Exercise goal: Begin with the line below holding "The image size" and go on through the line holding "Click the Braga club crest", duplicating each line exactly and leaving out pictures.

(Records for processing Opens)

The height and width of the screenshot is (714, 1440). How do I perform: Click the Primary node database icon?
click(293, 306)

(Records for processing Closes)
(Records for processing Opens)

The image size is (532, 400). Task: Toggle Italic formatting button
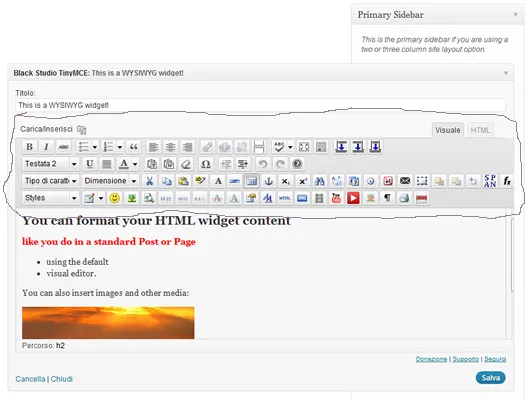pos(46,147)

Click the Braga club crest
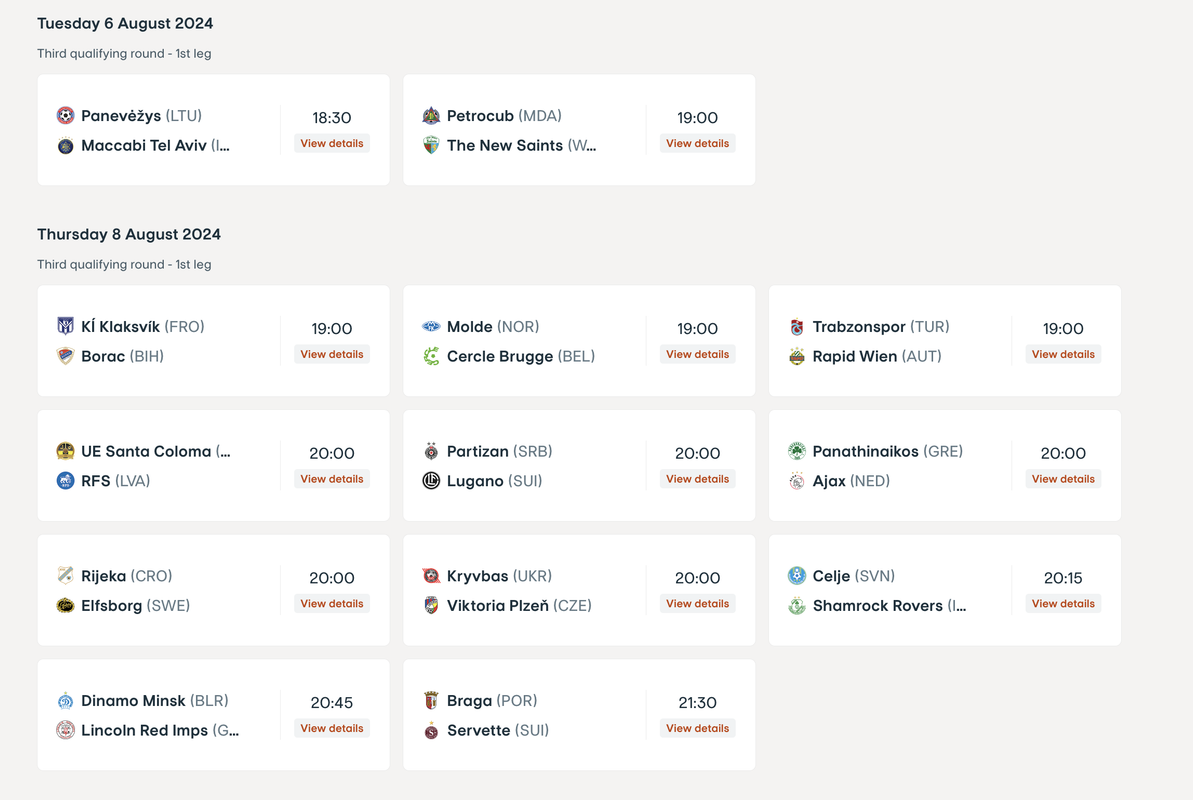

(Records for processing Closes)

Answer space:
The image size is (532, 400). Task: Toggle Italic formatting button
pos(46,147)

Click the Braga club crest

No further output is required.